_Problem_. Condense the paragraph in the text on meal costs that begins "Eateries, of whatever kind" into a short bulleted list that keeps its main facts.

_Text_.
+ + + + +

Sayajirao Gaekwad, the ruler of the erstwhile State of Baroda had a self-imposed rule: visit the local markets from where his subjects bought their groceries, once a week. The logic was, that the marketplace – how much people bought for what price – provided a true indicator of the status of his people for he could not possibly visit households.
Simultaneously, this wise, astute ruler, who also financed BR Ambedkar’s studies overseas, had another routine: keep a sharp eye on the kitchen budget; costing its menu with the belief that a reasonably managed kitchen was a daily pilot for a well-managed State. In short, he was fine-tuned to the world around him.
The same cannot be said of the swaggering politicians who rule us today. They are so out of touch with the realities of their country, that they do not even know how much it costs the poor to put food on their plates. If they did manage, it was not even adequate to ensure the calorific content, leave alone nutrition.
This was manifest when Raj Babbar, the official spokesperson of the Congress boasted of a full meal with lots of rice and few pieces of vegetables thrown in, for Rs 12 in Mumbai. The poorly informed politician was defending the doubtful poverty line of Rs 27 for rural areas and Rs 33 for urban. All, from his make-believe-world.
If only Babbar were to disclose this caterer’s identity, who then can scale up his output, spread his activity across the country – the government with its Food Security Law (the Bill is law, by the ordinance) can then save on huge subsidy bills. It needn’t even tweak efficiency into the scandalous public distribution system.
But Rashid Masood, also of Congress, popped up with his assertion, that a meal could be had for just Rs 5 in Delhi and spoilt this possibility. As if to better him, the elder Farooq Abdullah chipped in with another number: Re 1. It all depended, he explained, on what one wanted to eat. I suppose these three worthies have not proffered those sums in the market place in a long, long time.
That same Rs 5, if you recall, was what Congress’ spiel-master, Manish Tewari, said was the market discovered price of Narendra Modi, to attend whose rally in Hyderabad people have to pay at the gate. The logic of Rs 5 being insultingly low for a politician, somehow, suddenly, is absurdly enough for a meal. And someone else says a fifth of that was enough.
That is why, the media attempt to impale these worthies, and especially so on television was also misplaced. For, these news outlets went hammer and tongs at the Congressmen who turned up at their studios by pointing to the prices in restaurants and street-side eateries. This was under the belief that the poor, as a rule, eat out, which is not the case.
Eateries, of whatever kind, quality, or location, are not in the business of charity but for profits. This is so even with the neighbourhood roadside vendor of cooked food. There is a mark-up in everything sold and this mark-up is an additional crippler for the poor who know everything is high priced anyhow.

+ + + + +

_Extracted data_.

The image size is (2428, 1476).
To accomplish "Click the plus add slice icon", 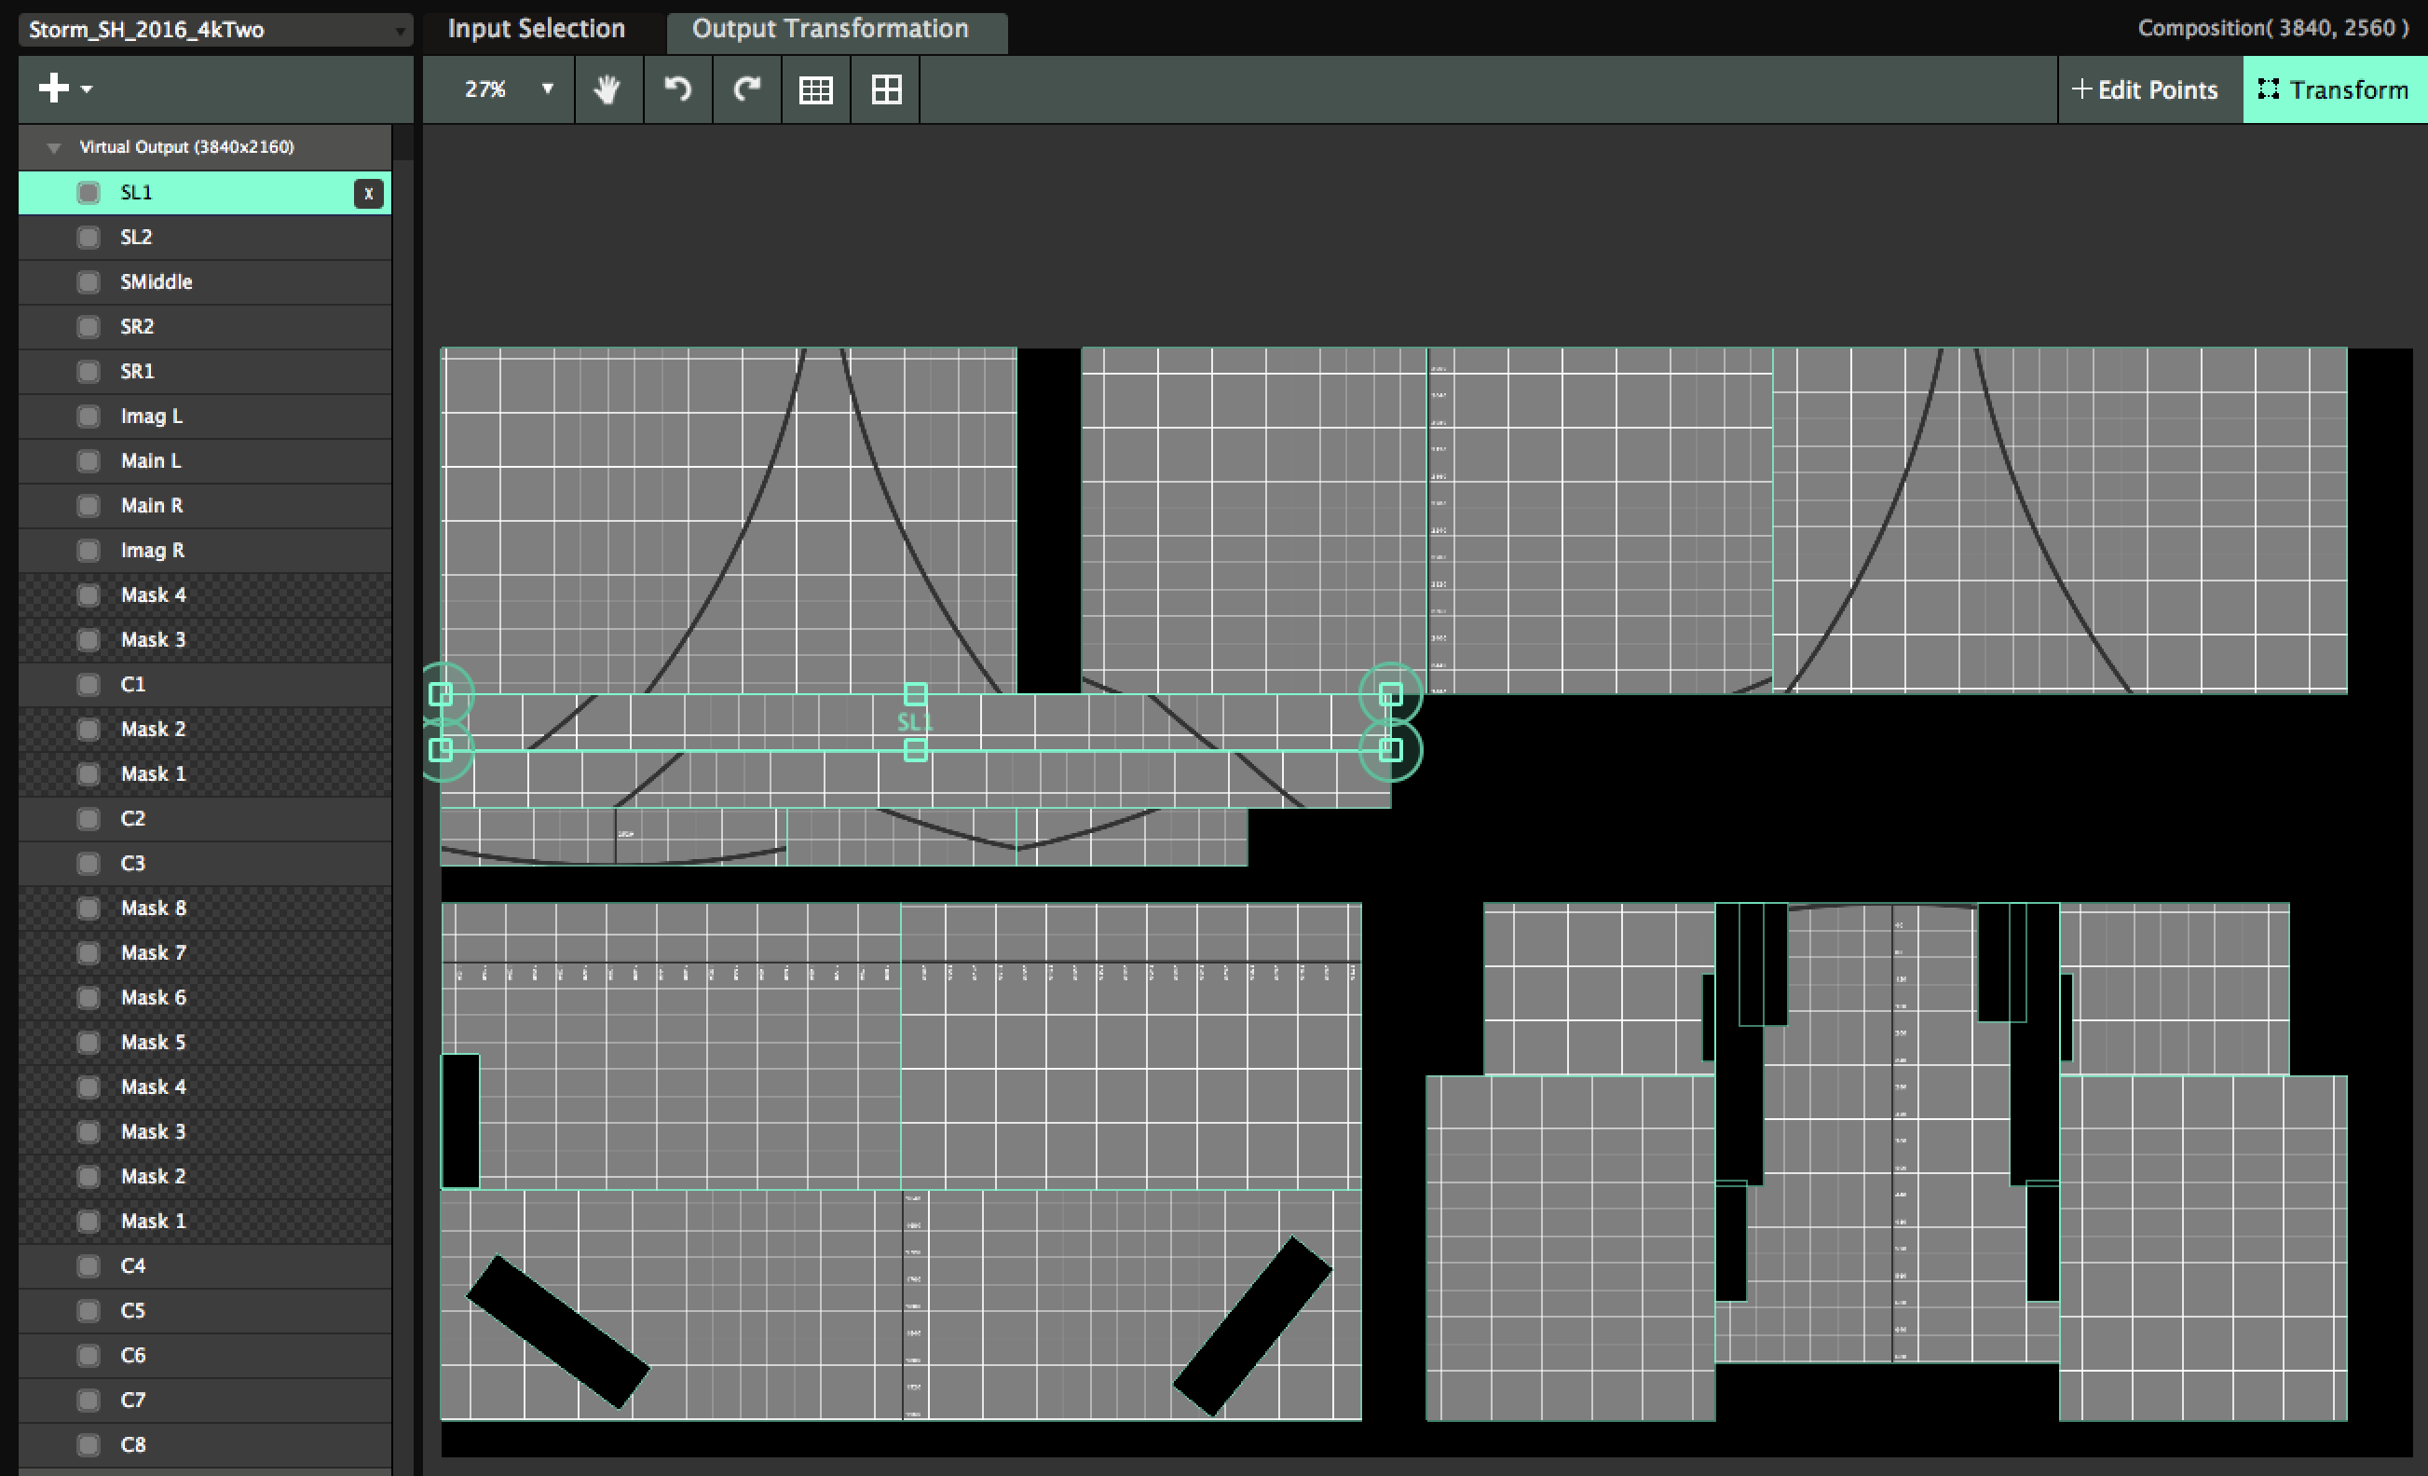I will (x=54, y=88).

+ + + + +

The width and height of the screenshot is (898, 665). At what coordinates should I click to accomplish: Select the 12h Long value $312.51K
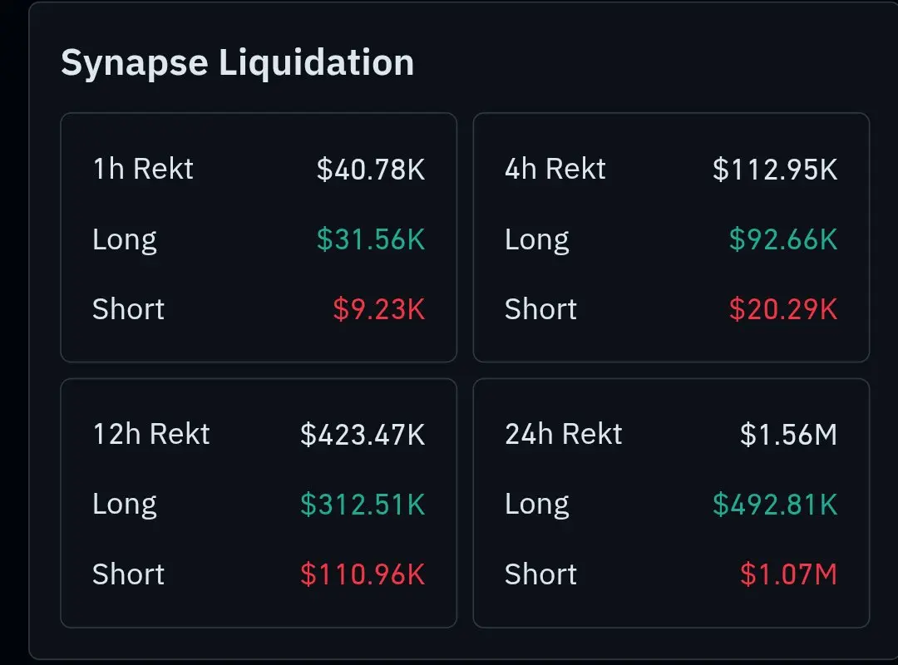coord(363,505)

+ + + + +

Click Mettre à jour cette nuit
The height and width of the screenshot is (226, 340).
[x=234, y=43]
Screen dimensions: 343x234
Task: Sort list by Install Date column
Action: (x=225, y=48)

+ + + + +

_Output_.
- Eateries of any kind, quality, or location run for profit, not charity.
- The same holds for neighborhood roadside vendors of cooked food.
- Everything they sell carries a markup.
- That markup is an extra burden on the poor, who already find everything high priced.